Era novembro de 2014. Primeiro fim de semana. Plena campanha da Dilma. Fim de tarde na RPPN dele, a Linda Serra dos Topázios. Jaime e eu começamos a conversar sobre a falta que fazia termos acesso a um veículo independente e democrático de informação.

Resolvemos fundar o nosso. Um espaço não comercial, de resistência. Mais um trabalho de militância, voluntário, por suposto. Jaime propôs um jornal; eu, uma revista. O nome eu escolhi (ele queria Bacurau). Dividimos as tarefas. A capa ficou com ele, a linha editorial também.

Correr atrás da grana ficou por minha conta. A paleta de cores, depois de larga prosa, Jaime fechou questão – “nossas cores vão ser o vermelho e o amarelo, porque revista tem que ter cor de luta, cor vibrante” (eu queria verde-floresta). Na paz, acabei enfiando um branco.

Fizemos a primeira edição da Xapuri lá mesmo, na Reserva, em uma noite. Optamos por centrar na pauta socioambiental. Nossa primeira capa foi sobre os povos indígenas isolados do Acre: ‘Isolados, Bravos, Livres: Um Brasil Indígena por Conhecer”. Depois de tudo pronto, Jaime inventou de fazer uma outra boneca, “porque toda revista tem que ter número zero”.

Dessa vez finquei pé, ficamos com a capa indígena. Voltei pra Brasília com a boneca praticamente pronta e com a missão de dar um jeito de imprimir. Nos dias seguintes, o Jaime veio pra Formosa, pra convencer minha irmã Lúcia a revisar a revista, “de grátis”. Com a primeira revista impressa, a próxima tarefa foi montar o Conselho Editorial.

Jaime fez questão de visitar, explicar o projeto e convidar pessoalmente cada conselheiro e cada conselheira (até a doença agravar, nos seus últimos meses de vida, nunca abriu mão dessa tarefa). Daqui rumamos pra Goiânia, para convidar o arqueólogo Altair Sales Barbosa, nosso primeiro conselheiro. “O mais sabido de nóis,” segundo o Jaime.
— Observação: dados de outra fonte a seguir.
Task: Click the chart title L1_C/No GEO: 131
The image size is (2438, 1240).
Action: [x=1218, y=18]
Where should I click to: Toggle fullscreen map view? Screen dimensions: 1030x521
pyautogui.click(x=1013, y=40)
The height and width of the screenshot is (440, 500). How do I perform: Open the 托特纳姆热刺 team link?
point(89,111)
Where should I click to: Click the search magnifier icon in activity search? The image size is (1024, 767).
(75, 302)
Trilhamos uma linda jornada. Em 80 meses, Jaime fez questão de decidir, mensalmente, o tema da capa e, quase sempre, escrever ele mesmo. Às vezes, ligava pra falar da ótima ideia que teve, às vezes sumia e, no dia certo, lá vinha o texto pronto, impecável.
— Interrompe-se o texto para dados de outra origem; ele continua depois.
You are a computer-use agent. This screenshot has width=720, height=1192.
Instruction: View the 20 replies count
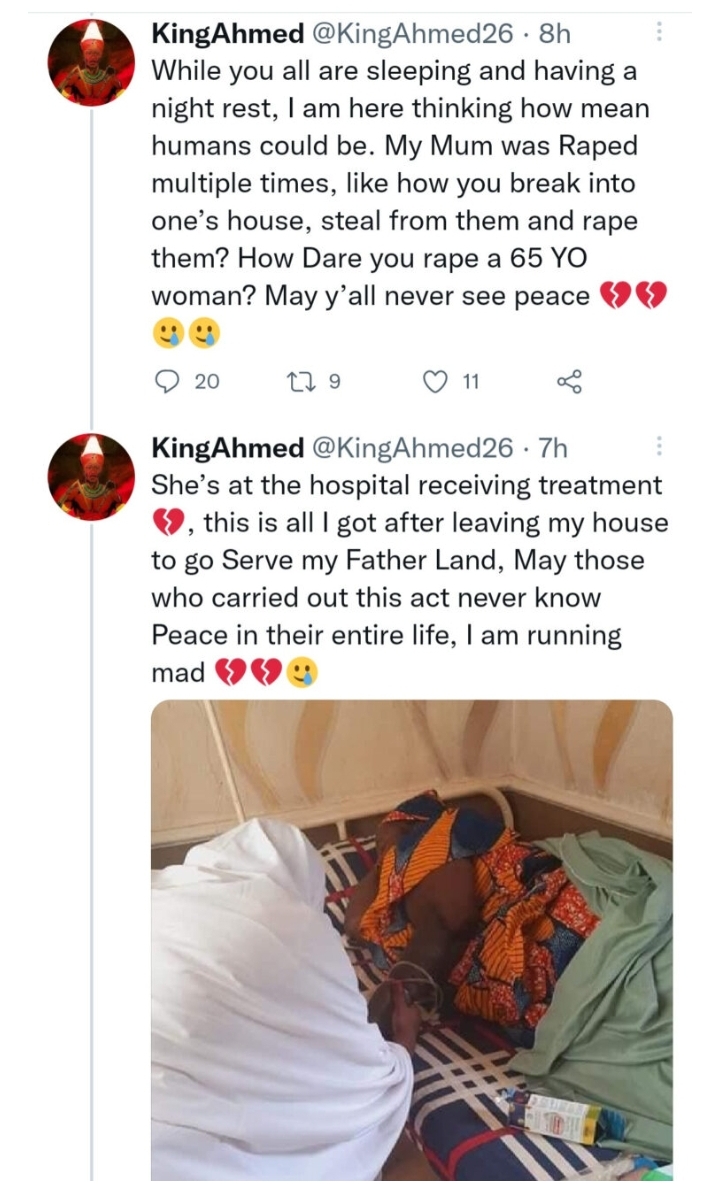tap(206, 381)
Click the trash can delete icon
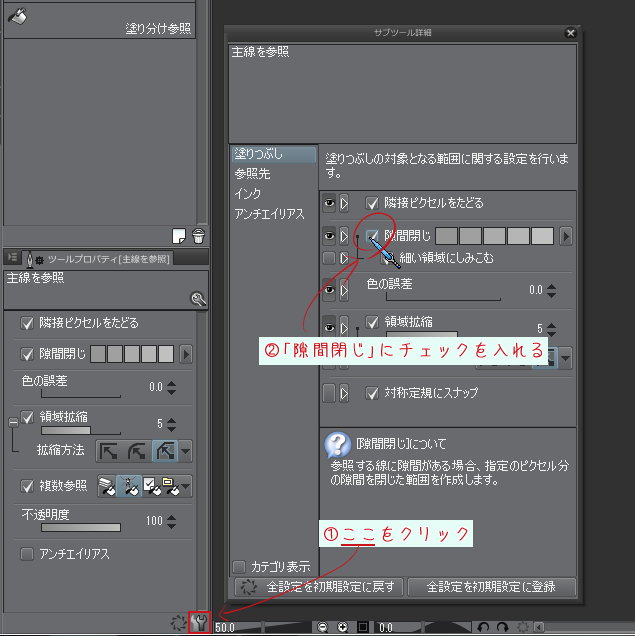Viewport: 635px width, 636px height. tap(198, 236)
Na sexta-feira, 9 de julho, quando preparávamos a Xapuri 81, pela primeira vez em sete anos, ele me pediu para cuidar de tudo. Foi uma conversa triste, ele estava agoniado com os rumos da doença e com a tragédia que o Brasil enfrentava. Não falamos em morte, mas eu sabia que era o fim.
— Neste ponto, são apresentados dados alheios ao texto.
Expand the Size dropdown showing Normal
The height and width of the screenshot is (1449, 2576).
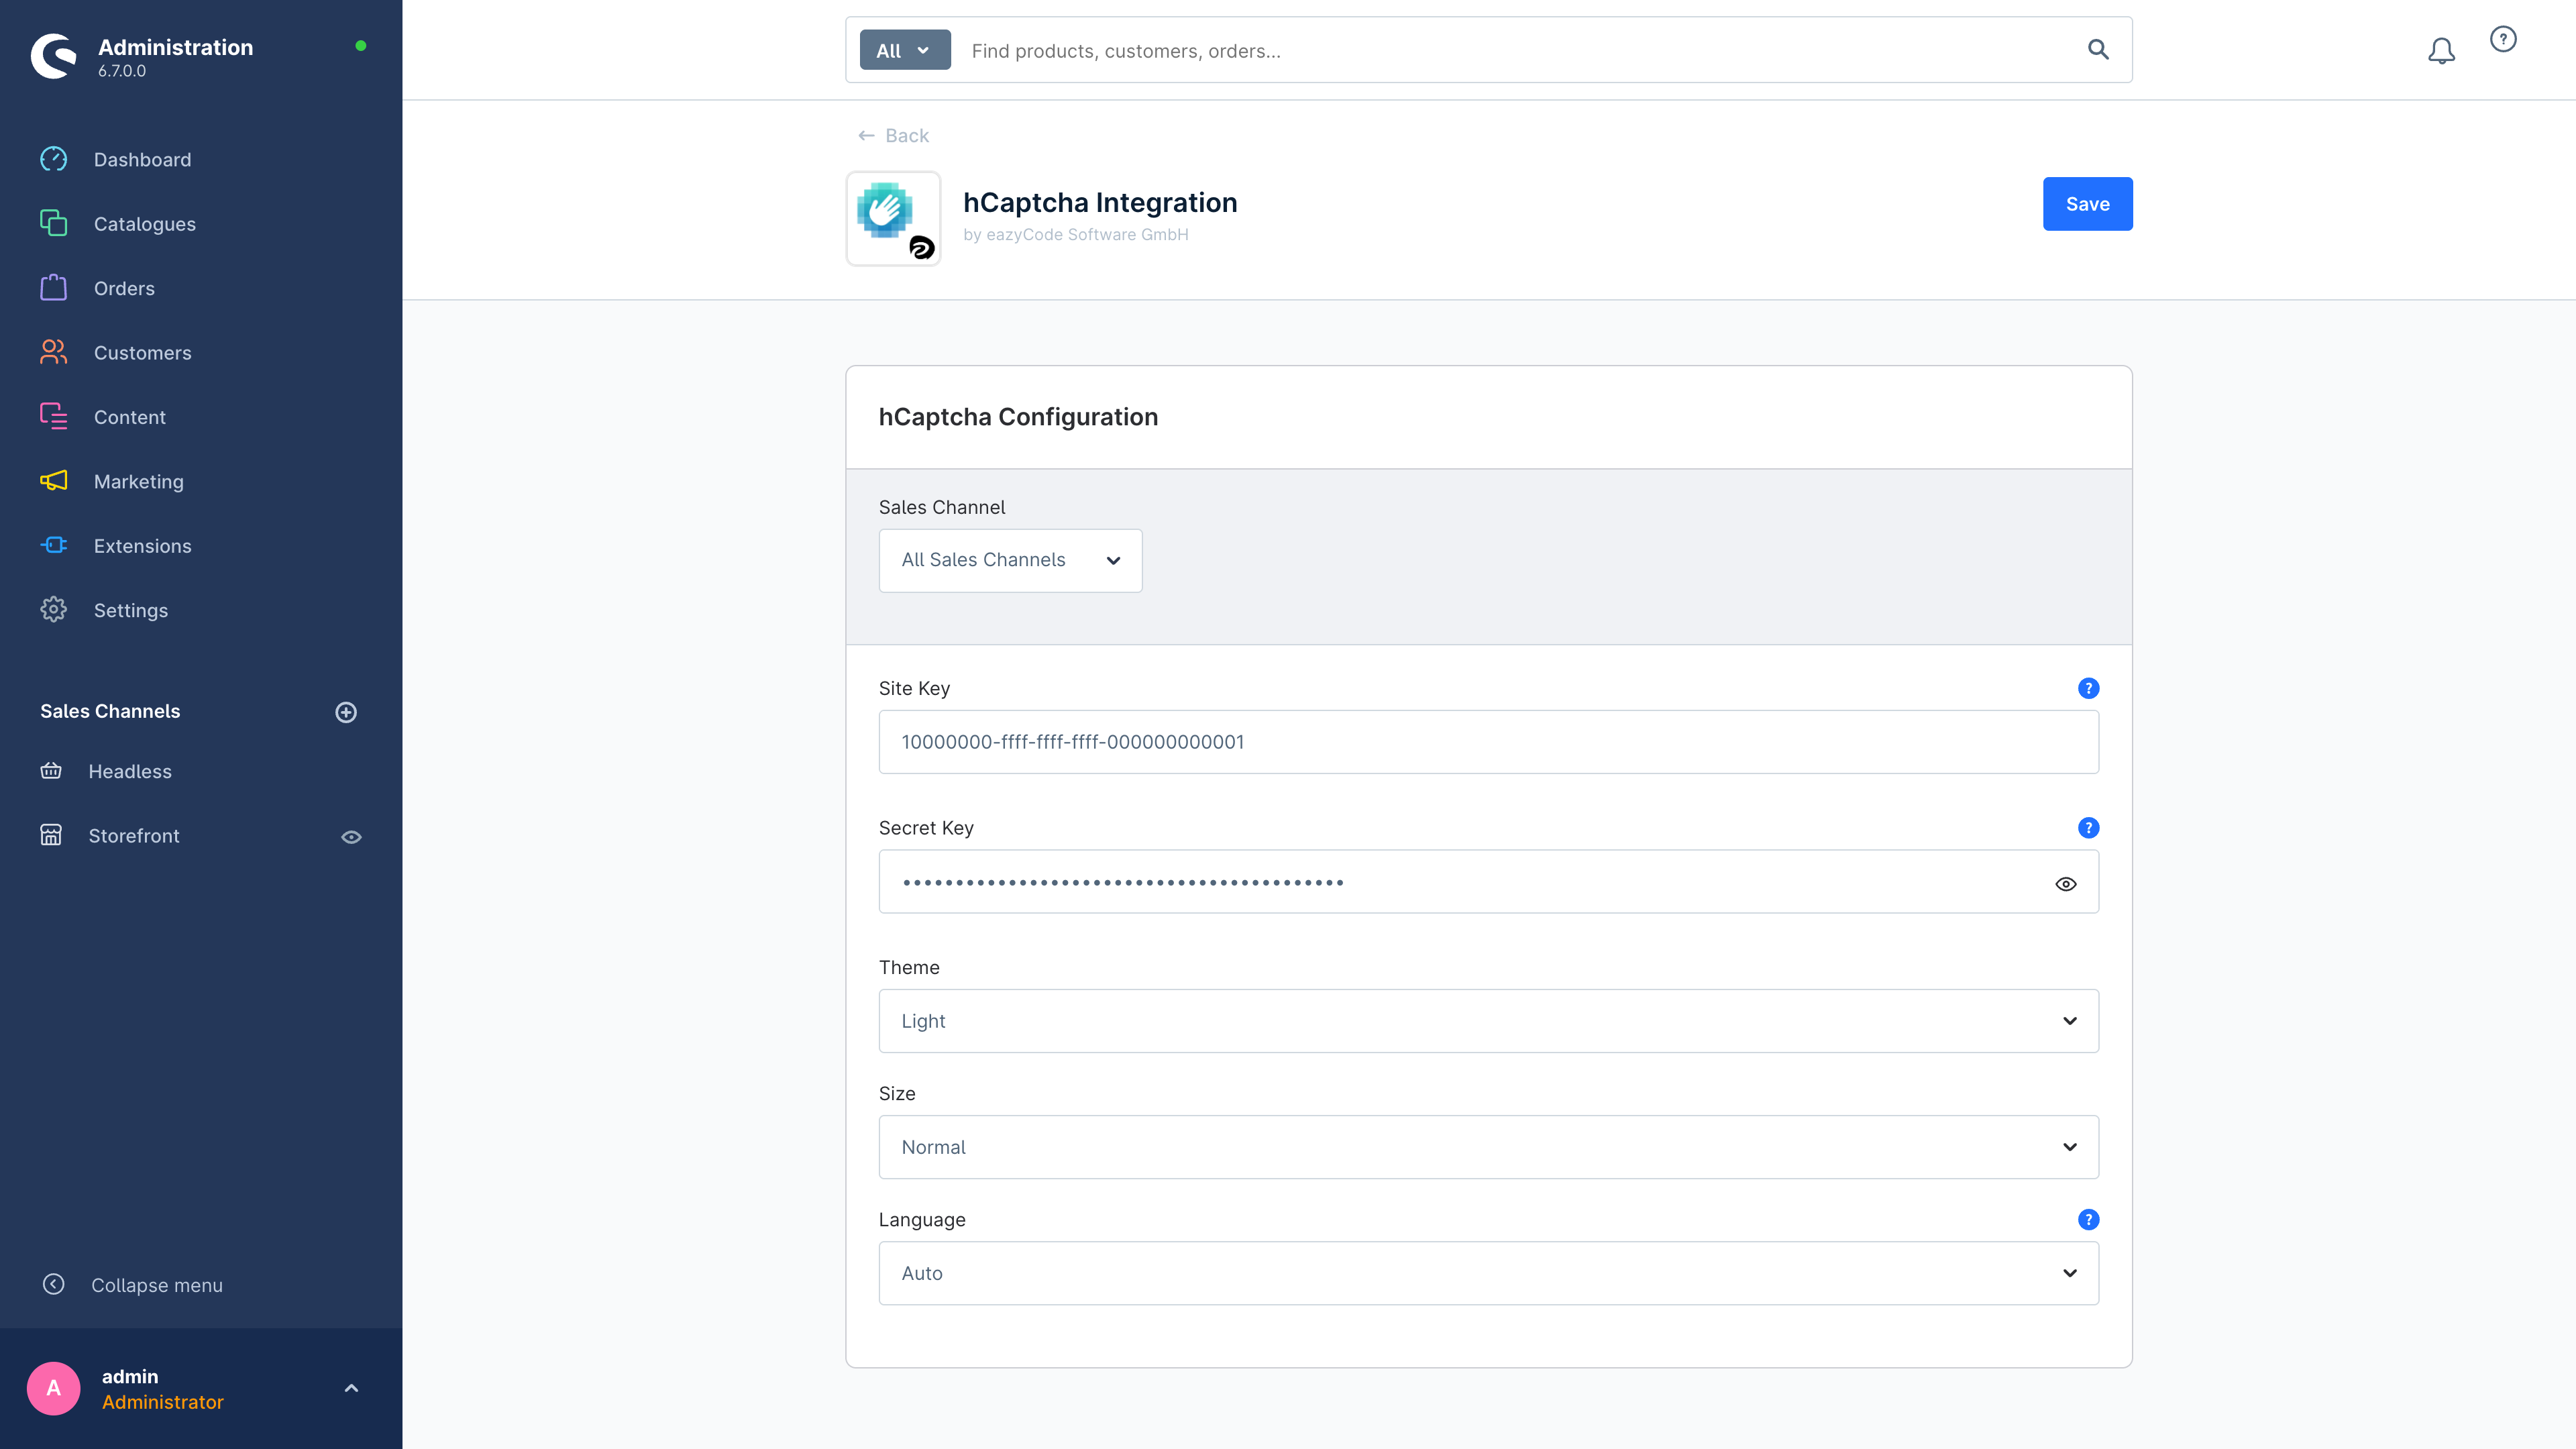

Hoje, cá estamos nós, sem as capas do Jaime, sem as pautas do Jaime, sem o linguajar do Jaime, sem o jaimês da Xapuri, mas na labuta, firmes na resistência. Mês sim, mês sim de novo, como você sonhava, Jaiminho, carcamos porva e, enfim, chegamos à nossa edição número 100. E, depois da Xapuri 100, como era desejo seu, a gente segue esperneando.

Fica tranquilo, camarada, que por aqui tá tudo direitim.